I'll spare the story and I'll just say that after 20 years of drinking "on again, off again" from teenage years into my 30s, it got progressively worse each time I was "on" again. I was never a daily drinker, just drank in binges. Was never in a recovery program, institutionalized, arrested, etc. I was lucky to avoid all of that. There were just very few fun drinking stories and many more "I woke up to a horrible scene, did something truly embarrassing, ruined a relationship or nearly had the balls to kill myself" stories as time went on.
I tried AA after a low-point where I didn't really have any in-person connections or people that trusted me. I had the fears of "it's a cult" going in, but also didn't really have anything to lose. It's not a cult. Nobody forced me to do anything. Nobody forced their specific church down my throat, though I am a believer and started taking faith more seriously. Everything I did and do is the result of my own action, and I'm free to stop showing up or making/taking phone calls at any time I desire.

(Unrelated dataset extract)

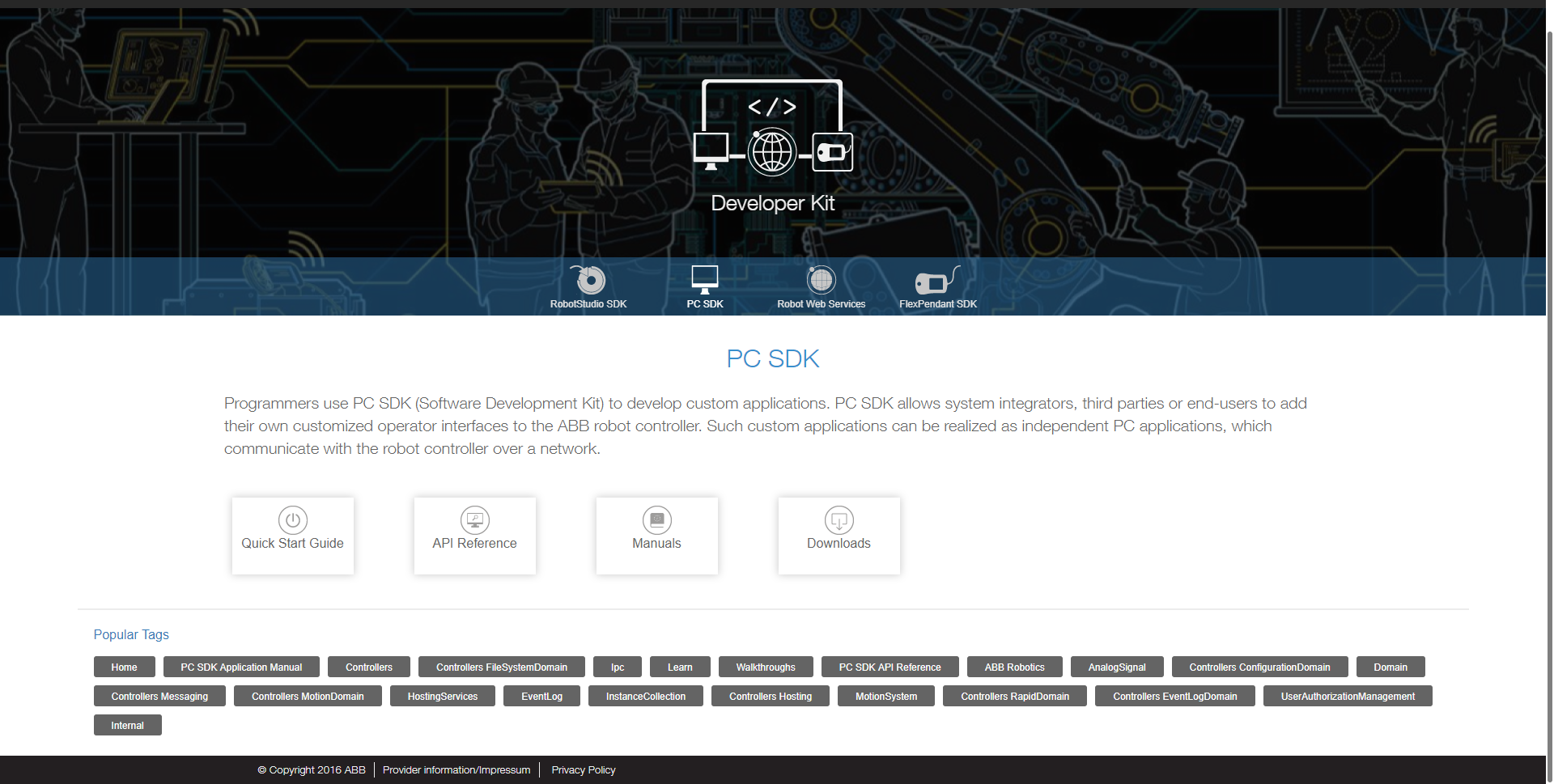
Task: Open the Quick Start Guide power icon
Action: (x=292, y=520)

Some rooms are great, some suck. If you tried it once and didn't like it, try a different meeting. Some meetings are like a knitting club for old people, some have a younger crowd, some follow the Big Book exclusively, some ignore it or large parts of it entirely. It's all run by volunteers who craft a tailored experience that is whatever the group wants out of it, so don't be put off if the first one seems off. There's a not insignificant chance that it is a warped vision of AA.
The main thing is that it helps to talk to other self-identified alcoholics who have a desire to stop drinking (and all other drugs). It helps me, and it helps them, whether they have more time or less being sober than myself.
The sticking points:
- Anonymity and respecting anonymity is easy for me as a long-term denizen of the internet, but part of dealing with character defects is living a congruent, honest life. And that means being accountable for every action, even those made in the security of "privacy". Being able to be entirely open and honest about every part of my life with other people was difficult for a long time because I just spent long stretches of being a degenerate scrolling the internet. And I would lie about how I spent my time or what I was doing most days. But I've since (step 4) given an account of my worst to more than a few people, including priests. It's relieving to drop all the "I'm taking this to the grave" parts of my life.

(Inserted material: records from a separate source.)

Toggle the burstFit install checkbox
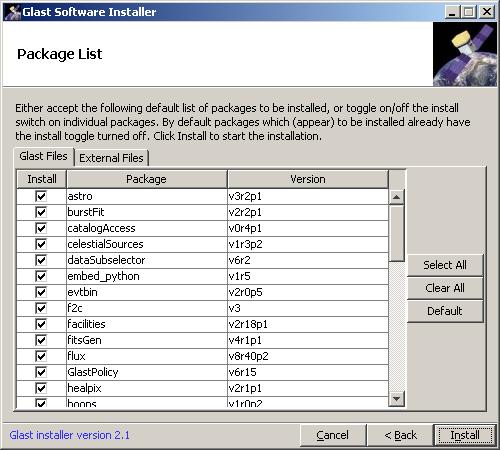The height and width of the screenshot is (450, 500). point(41,212)
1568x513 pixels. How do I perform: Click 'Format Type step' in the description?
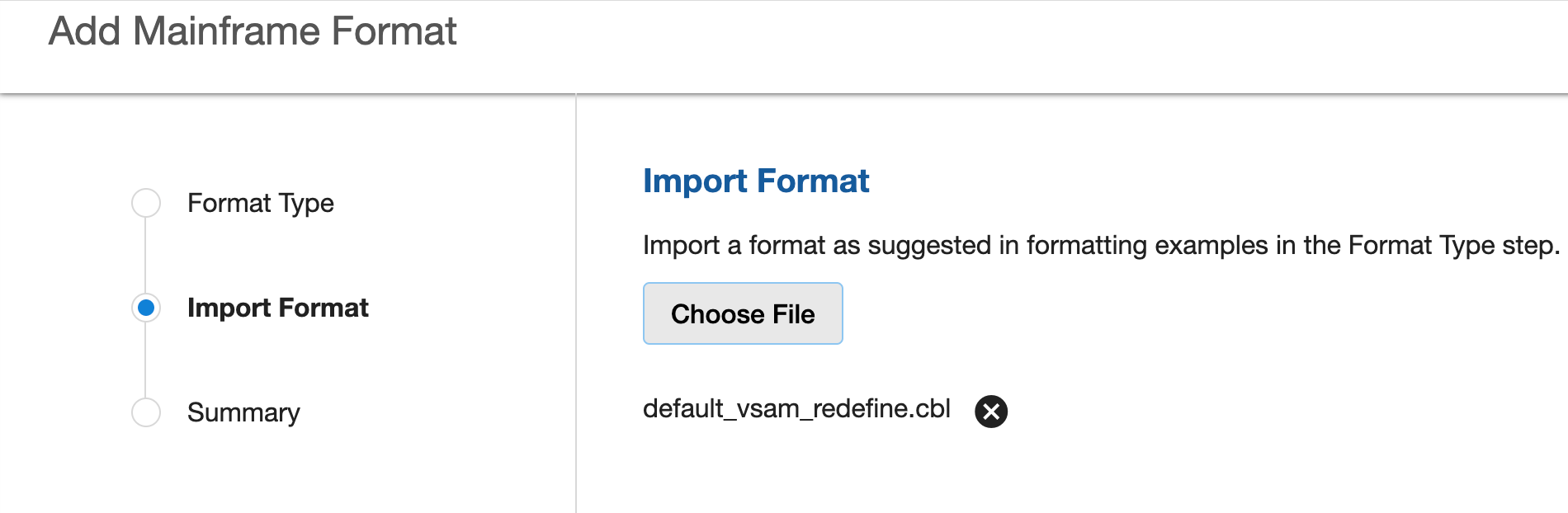point(1453,245)
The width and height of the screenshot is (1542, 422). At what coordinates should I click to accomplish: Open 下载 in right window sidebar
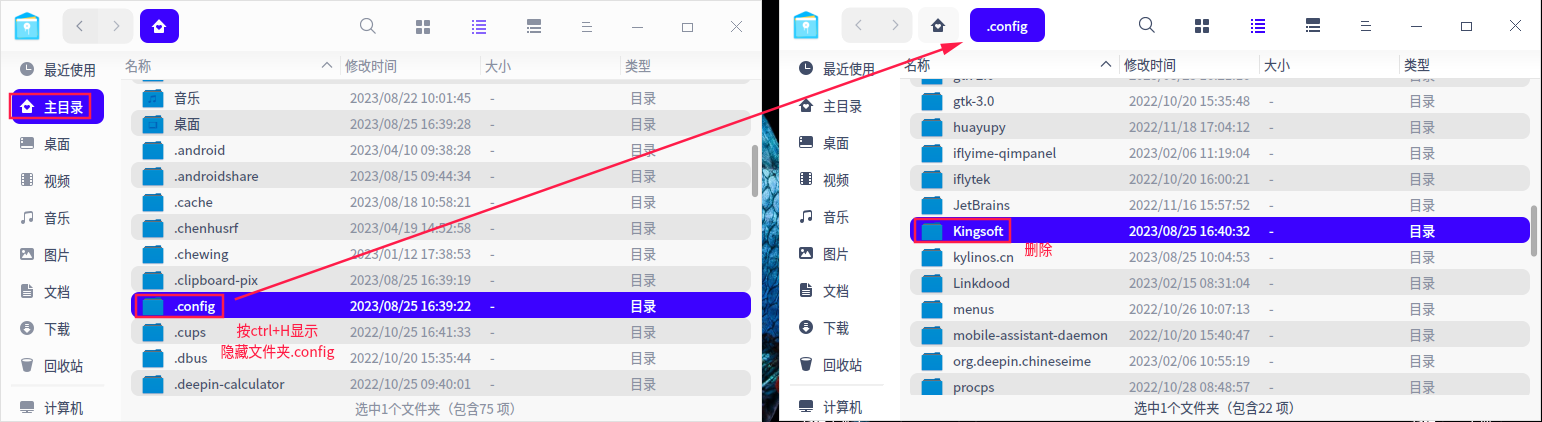click(835, 328)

- As said, some meetings really suck. The worst are ones where old people show up to bitch and complain every single week, and they offer no hope or personal accounts of what they've changed for the better in their life (other than another day spent sober). "Dry drunks" do not help newly sober people. In order to be a benefit to yourself and others, you have to change what drove you to being a miserable drunk, or you will be a miserable sober person. Be willing to travel an hour or two out of your way to find good meetings where people are talking about improvements in life.
- The God problem is easy for me, but I see so many people get scared off or pick and choose what steps they'll follow. They're much smarter than all of the God-dummies, you see, and they have to let everyone know. The important thing is just dropping the mentality that you are the center of the universe, and that you are a small thing. There is a larger presence that you can and should choose to participate in for the benefit of yourself and others.

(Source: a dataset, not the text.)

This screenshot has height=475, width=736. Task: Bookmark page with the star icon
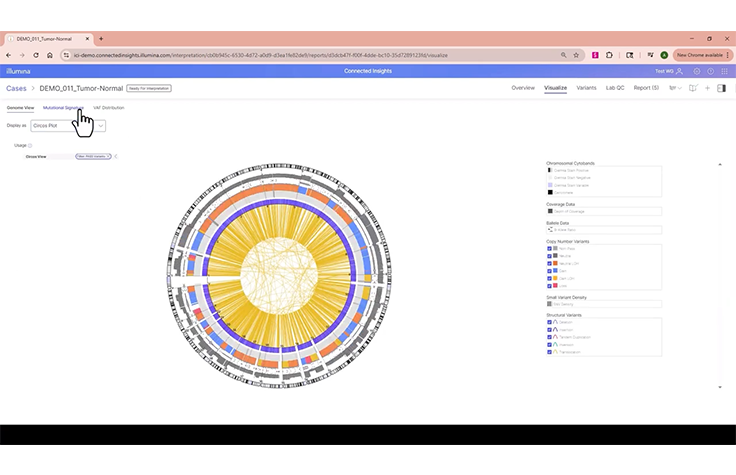[578, 54]

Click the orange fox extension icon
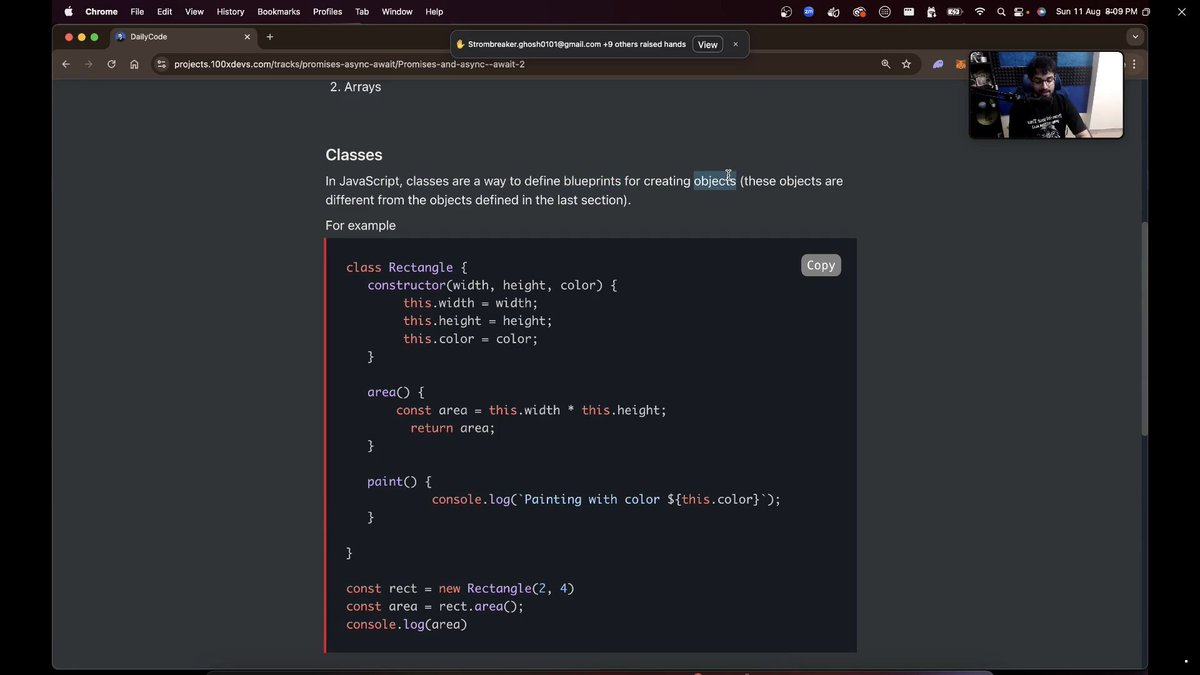(961, 64)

- It's never cured, the alcohol problem. The things that made me drink just slowly come back when I start getting lazy and falling into old patterns and behaviors. I have to wake up and plan my day in an ordered way, and go to sleep reflecting on what I could have done better that day.
I don't know the point of this post, I've just been lurking and figured I'd share after reading some of the same reservations about AA that I myself had in the past.